Danyang Gunung Sewu tak kasat mata bukan karena mereka makhluk gaib, tetapi karena mereka sering luput dari perhatian. Tak ada panggung bagi petani yang menolak menjual tanahnya ke perusahaan tambang. Tak ada berita utama tentang pemuda desa atau komunitas yang menanam pohon beringin untuk menjaga air. Namun, merekalah representasi sejati dari Dzat Hyang—penjaga kehidupan dan kelestarian alam. Bukan dengan mantra, melainkan dengan kesadaran, kerja keras, ilmu pengetahuan, dan cinta terhadap bumi.
Gunung Sewu sendiri adalah bentang alam unik.
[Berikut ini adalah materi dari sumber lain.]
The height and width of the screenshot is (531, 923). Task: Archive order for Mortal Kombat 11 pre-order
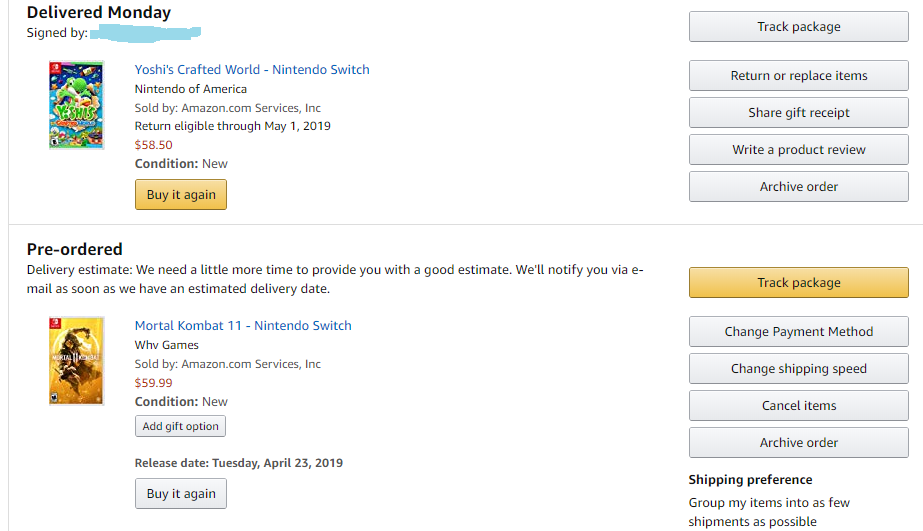coord(799,443)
Sebagai kawasan karst tropis terbesar di Asia Tenggara, wilayah ini menyimpan kekayaan hayati, geologi, dan budaya yang luar biasa. Karst Gunung Sewu bukan hanya indah, tapi juga berperan vital sebagai penyimpan air, pengatur iklim mikro, dan rumah bagi flora-fauna endemik. Sayangnya, kawasan ini terus terancam oleh ekspansi tambang semen dan pembangunan yang mengabaikan daya dukung lingkungan.
Di tengah ancaman itulah para danyang Gunung Sewu berdiri. Mereka bukan dewa, bukan orang-orang suci. Mereka manusia biasa yang sadar bahwa menjaga tanah berarti menjaga keberlangsungan hidup. Bahwa merusak karst bukan hanya kerugian ekologis, tapi juga kehilangan spiritual.
Jika danyang dimaknai sebagai “zat yang diutus Gusti Allah” untuk menjaga suatu wilayah, maka siapa pun yang berjuang melindungi alam sejatinya sedang menjalankan tugas spiritual. Menjadi danyang bukan karena ditunjuk, tapi karena terpanggil.
Karena itu, kita perlu membedakan antara danyang dan setan. Danyang adalah bagian dari manusia yang menyatu dengan alam—jiwa penjaga yang bekerja dalam diam, mewakili Sang Pencipta dalam wujud nyata.
Dan danyang Gunung Sewu bukanlah setan. Mereka adalah para penjaga air, tanah, gunung, dan langit. Para danyang yang masih hidup, dan terus melawan ketika tanah karst—ruang hidup kita—terancam dirusak.